MA - Design and Characterization of a Multi-Electrode Conductive-Composite Follicle for a Bio-Inspired Whisker Sensor with Drift-Aware Piezoresistive Sensing

MA - Design and Characterization of a Multi-Electrode Conductive-Composite Follicle for a Bio-Inspired Whisker Sensor with Drift-Aware Piezoresistive Sensing

Abstract

This thesis investigates the design and experimental validation of a bio-inspired whisker sensor system with distributed piezoresistive sensing and enhanced robustness against drift. The whisker shaft is fabricated from a flexible elastomer (e.g., Ecoflex) with optional elastic modulus tuning via internal structural modification (adding a flexible core). As this project aims to investigate the whisker sensor concept, the size of the final fabricated version of the sensor can be scaled up to the cm range rather than mm. The sensing mechanism is realized through conductive composite (CC) elements embedded in a soft PDMS-based follicle side (coupler), mimicking biological whisker follicles. The CC sensing elements are designed as segmented 3d arc structures arranged circumferentially around the whisker base (0°, 90°, 180°, 270°), enabling directional bending detection through a half-Wheatstone bridge configuration. Additional multi-layer and multi-electrode configurations are explored to enhance sensitivity, repeatability, and drift observability. The readout circuit for the sensor is built in another project and will be provided with the ability to read 8 different sensing elements. The thesis includes fabrication of 0–3 and 1–3 CC using polymer matrices and conductive fillers, followed by microstructural characterization (e.g., SEM, optical microscopy) and electromechanical testing (linearity, hysteresis, repeatability, temperature sensitivity). Advanced experiments investigate distributed vs point loading, contact-location sensitivity, and dynamic response for the final complete whisker sensor instead of sensing element itself. A key contribution is the implementation of a multi-electrode sensing architecture to enable drift detection and partial compensation, addressing instability caused by microstructural evolution in conductive composites. The final integrated whisker–follicle system is evaluated under realistic loading conditions to assess sensing performance and robustness.

 

Tasks and Duties

1. Mold Design & Fabrication (3d printing) – Mechanical design

  • Redesign of the current version of the whisker mold

  • 3D model design of the mold for casting segmented CC sensing elements (arc shape)
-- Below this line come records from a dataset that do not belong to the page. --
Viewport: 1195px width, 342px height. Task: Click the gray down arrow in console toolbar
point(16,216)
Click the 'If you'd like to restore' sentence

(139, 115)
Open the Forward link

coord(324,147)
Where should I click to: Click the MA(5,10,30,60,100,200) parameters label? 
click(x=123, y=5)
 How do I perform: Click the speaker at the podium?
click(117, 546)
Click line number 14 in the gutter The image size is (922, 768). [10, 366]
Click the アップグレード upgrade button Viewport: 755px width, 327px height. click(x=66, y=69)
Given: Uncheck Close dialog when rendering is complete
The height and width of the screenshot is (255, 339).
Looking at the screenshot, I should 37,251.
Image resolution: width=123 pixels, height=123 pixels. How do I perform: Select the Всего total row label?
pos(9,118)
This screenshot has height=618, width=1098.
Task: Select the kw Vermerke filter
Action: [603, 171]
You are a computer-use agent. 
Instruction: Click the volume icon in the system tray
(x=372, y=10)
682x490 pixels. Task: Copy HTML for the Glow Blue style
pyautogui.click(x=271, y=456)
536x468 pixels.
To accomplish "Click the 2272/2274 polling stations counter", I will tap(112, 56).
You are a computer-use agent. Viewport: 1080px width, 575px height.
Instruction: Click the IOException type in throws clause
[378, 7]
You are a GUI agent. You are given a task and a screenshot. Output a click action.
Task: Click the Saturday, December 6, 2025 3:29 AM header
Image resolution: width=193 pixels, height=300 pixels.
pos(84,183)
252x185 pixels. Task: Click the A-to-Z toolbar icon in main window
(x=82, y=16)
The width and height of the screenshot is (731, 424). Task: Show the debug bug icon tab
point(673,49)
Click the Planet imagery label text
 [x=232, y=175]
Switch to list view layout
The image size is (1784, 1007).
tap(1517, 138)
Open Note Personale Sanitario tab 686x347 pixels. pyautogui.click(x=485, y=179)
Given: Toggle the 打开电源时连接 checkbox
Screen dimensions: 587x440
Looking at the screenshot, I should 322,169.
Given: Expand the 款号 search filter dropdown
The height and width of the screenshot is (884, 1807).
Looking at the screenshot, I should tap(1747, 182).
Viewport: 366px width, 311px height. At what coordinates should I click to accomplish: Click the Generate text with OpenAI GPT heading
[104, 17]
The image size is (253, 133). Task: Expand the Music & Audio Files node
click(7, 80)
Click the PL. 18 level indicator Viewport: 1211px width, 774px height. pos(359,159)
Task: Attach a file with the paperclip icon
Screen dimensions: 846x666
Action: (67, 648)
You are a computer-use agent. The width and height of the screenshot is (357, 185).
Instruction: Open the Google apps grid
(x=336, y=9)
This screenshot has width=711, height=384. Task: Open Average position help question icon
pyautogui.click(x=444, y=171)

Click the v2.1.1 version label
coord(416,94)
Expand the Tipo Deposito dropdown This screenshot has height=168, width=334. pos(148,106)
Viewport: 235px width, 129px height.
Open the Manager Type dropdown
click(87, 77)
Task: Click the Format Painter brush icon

  • 3D model design of the assembly mold for casting the final assembled whisker sensor

  • Mold design and fabrication (3D printing)

2. Preparation of conductive composites (CC) – Material design

  • Mixing a PDMS with conductive fillers (e.g., Ag, carbon-based powder or carbon fiber) and casting mixture into molds. 

·        Investigate the effect of filler fraction, dispersion quality, and structure (0–3 vs 1–3 composite) on the resistivity of the cured CC element.

3. Microstructural Characterization

·       Stress-strain test on PDMS based CC

·        Optical microscopy

·        SEM analysis, evaluation of dispersion, agglomeration, percolation network, fiber alignment (for 1–3 composite)

4. Electrical & Electromechanical Testing (of the sensing element)

  • Resistivity and I–V characterization

  • Temperature coefficient of resistance

  • ΔR/R vs strain (gauge factor)

  • Linearity, hysteresis, repeatability for dynamic loading

5. Drift Evaluation & Compensation (of the sensing element)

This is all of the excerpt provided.